Nov 1 2017
Breast cancer researchers have mapped early genetic alterations in normal-looking cells at various distances from primary tumors to show how changes along the lining of mammary ducts can lead to disease.
The findings of the multidisciplinary team of surgeons, pathologists and scientists led by principal investigator Dr. Susan Done are published online today in Nature Communications. Dr. Done, a pathologist affiliated with The Campbell Family Institute for Breast Cancer Research at Princess Margaret Cancer Centre, University Health Network, is also an associate professor in the Department of Laboratory Medicine and Pathobiology, University of Toronto.
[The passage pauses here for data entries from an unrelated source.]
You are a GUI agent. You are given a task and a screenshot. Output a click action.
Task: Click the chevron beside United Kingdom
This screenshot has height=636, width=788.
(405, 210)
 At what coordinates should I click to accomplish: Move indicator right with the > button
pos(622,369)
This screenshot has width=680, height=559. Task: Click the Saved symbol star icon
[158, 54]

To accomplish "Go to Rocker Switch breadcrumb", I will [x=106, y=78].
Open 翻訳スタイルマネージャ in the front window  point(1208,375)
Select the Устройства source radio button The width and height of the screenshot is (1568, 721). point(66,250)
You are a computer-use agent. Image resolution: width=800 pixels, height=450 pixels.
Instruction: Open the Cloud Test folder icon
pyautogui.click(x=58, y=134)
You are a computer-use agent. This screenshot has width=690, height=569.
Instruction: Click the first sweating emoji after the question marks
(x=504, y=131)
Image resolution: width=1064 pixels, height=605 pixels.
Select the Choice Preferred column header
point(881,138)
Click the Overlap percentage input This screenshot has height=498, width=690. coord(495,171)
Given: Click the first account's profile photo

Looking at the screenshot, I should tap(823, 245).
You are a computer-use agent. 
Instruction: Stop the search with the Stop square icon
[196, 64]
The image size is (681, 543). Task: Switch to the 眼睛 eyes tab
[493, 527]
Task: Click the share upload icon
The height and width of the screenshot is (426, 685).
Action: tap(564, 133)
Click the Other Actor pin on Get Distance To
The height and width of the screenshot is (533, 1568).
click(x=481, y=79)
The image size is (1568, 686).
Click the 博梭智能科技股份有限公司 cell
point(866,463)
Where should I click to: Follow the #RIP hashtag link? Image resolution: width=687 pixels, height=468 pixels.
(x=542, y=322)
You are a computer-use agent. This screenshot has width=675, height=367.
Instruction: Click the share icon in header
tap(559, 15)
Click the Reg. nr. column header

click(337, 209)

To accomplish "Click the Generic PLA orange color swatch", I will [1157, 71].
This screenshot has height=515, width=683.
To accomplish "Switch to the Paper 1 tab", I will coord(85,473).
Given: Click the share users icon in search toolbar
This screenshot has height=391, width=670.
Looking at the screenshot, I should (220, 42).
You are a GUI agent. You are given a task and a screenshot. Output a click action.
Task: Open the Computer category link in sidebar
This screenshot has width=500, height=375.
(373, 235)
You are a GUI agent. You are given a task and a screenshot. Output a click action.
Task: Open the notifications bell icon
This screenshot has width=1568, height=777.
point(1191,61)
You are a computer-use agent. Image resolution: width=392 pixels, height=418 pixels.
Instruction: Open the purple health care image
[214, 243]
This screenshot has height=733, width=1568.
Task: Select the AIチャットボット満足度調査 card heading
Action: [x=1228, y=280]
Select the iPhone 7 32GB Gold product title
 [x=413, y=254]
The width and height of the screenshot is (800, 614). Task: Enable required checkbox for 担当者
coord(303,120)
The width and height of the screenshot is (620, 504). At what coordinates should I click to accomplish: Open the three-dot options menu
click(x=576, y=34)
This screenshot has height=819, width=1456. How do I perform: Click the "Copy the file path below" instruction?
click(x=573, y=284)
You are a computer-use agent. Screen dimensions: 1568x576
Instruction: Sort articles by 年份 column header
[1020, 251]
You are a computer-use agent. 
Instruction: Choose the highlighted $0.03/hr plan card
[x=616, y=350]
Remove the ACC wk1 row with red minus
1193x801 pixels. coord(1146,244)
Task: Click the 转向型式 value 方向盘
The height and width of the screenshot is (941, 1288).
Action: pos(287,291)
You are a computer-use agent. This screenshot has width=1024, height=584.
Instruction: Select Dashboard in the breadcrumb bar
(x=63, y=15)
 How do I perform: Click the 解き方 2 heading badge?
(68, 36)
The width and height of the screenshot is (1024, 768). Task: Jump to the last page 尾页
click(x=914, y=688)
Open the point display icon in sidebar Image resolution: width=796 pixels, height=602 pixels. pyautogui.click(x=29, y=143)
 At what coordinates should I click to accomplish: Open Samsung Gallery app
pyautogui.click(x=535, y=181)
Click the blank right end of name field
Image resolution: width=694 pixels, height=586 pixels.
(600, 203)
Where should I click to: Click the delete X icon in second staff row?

"We have found another piece in the cancer puzzle - knowledge that could one day be used for more precision in screening and breast cancer prevention, and also help with therapeutic approaches to block some of the earliest alterations before cancer develops and starts to spread."
Lead author Moustafa Abdalla writes: "Almost all genomic studies of breast cancer have focused on well-established tumors because it is technically challenging to study the earliest mutational events occurring in human breast epithelial cells." Instead, this study found a way to identify early changes that preceded the tumor, enabling better understanding of cancer biology and disease development.
"Normal breast epithelium from the duct giving rise to a breast cancer has not been previously studied in this way."
Dr. Done explains: "Most breast cancer starts in the epithelial cells lining the mammary ducts. But the breast ducts are complex structures, like the branches of a tree. Guesstimating which duct is close to the tumor is not very accurate. Thanks to our surgeons, we were able to obtain samples along normal-looking ducts close to the nipple and close to the tumor, as well as samples on the opposite side of the same breast to study and compare."
In the operating room, surgeons inserted a fiber-optic scope through the nipple into the ducts below, and then injected dye into cancerous breasts being removed. This ductoscopy technique enabled the pathologists to identify the exact duct leading to the tumor and subsequently classify genetic alterations either increasing or decreasing as they moved nearer to the cancer.
"Cancer is not a switch that happens overnight. Once a patient notices a lump the tumor has been present for some time accumulating genetic changes. It is difficult at that point to identify the first changes that may have had a role in initiating or starting the cancer," says Dr. Done.
The research further identified genes that seem to be acting together in groups or pathways. "Some of these genes were either increased or decreased in the area of the tumor, no matter the type of breast cancer, and this is important because within the patterns we identified were predictable alterations. This meant we could determine from the sample where it came from in the breast," says Dr. Done.
"Our research demonstrated and supports earlier research from elsewhere that changes in cells occur before you can see them. The fact that changes are already present in different regions of the breast could be important in the delivery of radiation therapy or surgical margin assessment. We're a long way from bringing this into clinic, but it is something we will think about as we continue our research."